Carabinieri recover Etruscan treasures

Marble funerary urns, statues, ceramic pots and bronze weapons

The Comando Carabinieri per la Tutela del Patrimonio Culturale, better known as the Carabinieri Art Squad, have recovered a hoard of ancient Etruscan funerary urns and other artefacts including bronze weapons which were originally found during building works in the Perugia area and trafficked illegally. The haul included 23 funerary urns from a tomb complex belonging to an already-identified aristocratic family called the Cacni.

Officials described it as one of the most important recoveries of Etruscan art ever. “It’s an extraordinary find,” said Luigi Malnati, Director-General of Antiquities with the Italian Ministry of Cultural Heritage and Activities. “It’s of incredible historical importance in its own right and it helps reconstruct the context for these objects,” he added. The Etruscans left few written documents and most of what is known of them comes from their rich funerary art.

Most of the artefacts recovered by the police date from the Hellenistic period between the 3rd and 2nc century BC, when the Etruscan civilization was in decline and families like the Cacni were already under the sway of Rome. “They were certainly one of the princely families of the period and represented part of the Etruscan aristocracy that formed alliances with Rome and formed one of the most important links between Rome and the rest of ancient Italy,” Malnati said.

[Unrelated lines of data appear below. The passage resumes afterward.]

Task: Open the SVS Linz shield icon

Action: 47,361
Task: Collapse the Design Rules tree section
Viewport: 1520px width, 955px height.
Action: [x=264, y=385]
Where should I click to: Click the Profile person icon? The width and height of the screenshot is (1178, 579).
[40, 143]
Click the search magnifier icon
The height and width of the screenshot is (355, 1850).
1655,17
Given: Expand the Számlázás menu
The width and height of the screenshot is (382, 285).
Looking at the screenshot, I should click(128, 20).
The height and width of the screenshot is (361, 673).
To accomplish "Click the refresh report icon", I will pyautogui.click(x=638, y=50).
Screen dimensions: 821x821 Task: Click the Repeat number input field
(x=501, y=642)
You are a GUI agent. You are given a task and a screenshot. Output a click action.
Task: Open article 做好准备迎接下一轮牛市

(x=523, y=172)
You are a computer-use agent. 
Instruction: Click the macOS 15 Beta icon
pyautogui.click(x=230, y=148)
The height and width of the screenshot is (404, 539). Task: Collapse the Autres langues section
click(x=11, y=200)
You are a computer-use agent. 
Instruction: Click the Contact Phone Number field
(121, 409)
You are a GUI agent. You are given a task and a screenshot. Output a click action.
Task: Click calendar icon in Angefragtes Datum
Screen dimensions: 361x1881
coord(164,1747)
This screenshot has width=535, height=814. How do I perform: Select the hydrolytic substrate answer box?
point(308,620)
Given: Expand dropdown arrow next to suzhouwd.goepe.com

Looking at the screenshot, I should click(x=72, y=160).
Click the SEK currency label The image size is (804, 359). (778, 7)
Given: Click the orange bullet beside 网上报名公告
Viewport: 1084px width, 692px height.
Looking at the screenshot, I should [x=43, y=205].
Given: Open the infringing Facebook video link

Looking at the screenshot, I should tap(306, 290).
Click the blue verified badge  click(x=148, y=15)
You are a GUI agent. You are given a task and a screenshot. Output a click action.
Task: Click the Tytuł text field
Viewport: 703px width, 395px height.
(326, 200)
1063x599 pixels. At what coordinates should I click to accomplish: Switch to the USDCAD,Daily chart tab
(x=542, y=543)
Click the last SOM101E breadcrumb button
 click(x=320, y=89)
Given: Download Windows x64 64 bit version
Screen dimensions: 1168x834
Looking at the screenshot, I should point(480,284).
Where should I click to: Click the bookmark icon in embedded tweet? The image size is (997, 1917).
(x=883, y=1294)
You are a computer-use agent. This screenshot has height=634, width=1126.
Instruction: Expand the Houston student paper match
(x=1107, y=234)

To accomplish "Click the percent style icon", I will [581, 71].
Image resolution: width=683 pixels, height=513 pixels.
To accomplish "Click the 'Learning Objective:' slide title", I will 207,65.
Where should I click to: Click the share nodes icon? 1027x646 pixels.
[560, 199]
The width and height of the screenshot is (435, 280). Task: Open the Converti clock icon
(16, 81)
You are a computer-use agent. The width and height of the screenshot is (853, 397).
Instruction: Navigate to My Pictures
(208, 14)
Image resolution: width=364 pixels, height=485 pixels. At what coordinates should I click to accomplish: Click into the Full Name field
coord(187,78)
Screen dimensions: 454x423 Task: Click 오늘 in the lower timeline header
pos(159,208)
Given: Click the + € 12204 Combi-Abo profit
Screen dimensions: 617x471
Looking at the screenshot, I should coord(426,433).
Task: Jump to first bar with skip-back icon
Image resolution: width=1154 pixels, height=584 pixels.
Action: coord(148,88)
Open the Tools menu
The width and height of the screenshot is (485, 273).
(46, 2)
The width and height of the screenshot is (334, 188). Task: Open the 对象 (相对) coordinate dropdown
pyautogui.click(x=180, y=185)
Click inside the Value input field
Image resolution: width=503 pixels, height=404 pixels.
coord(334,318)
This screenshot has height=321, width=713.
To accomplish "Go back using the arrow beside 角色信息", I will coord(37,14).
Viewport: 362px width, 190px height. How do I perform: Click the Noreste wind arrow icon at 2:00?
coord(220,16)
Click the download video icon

The marble urns are decorated with scenes of fighting centaurs, battles and the sacrifice of Iphigenia. The treasure also included statues, some originally covered in gold, bronze weapons and ceramic pots.

However, apart from the objects themselves, the haul casts a less happy light on the illegal trade in ancient artefacts, a business with a venerable tradition of its own in Italy, home to some of the richest archaeological sites in the world.

Under Italian law, ancient artefacts dug up or found by private citizens are considered to belong to the state and must be declared, but the high prices paid by collectors fuels an active illegal market in archaeological treasures.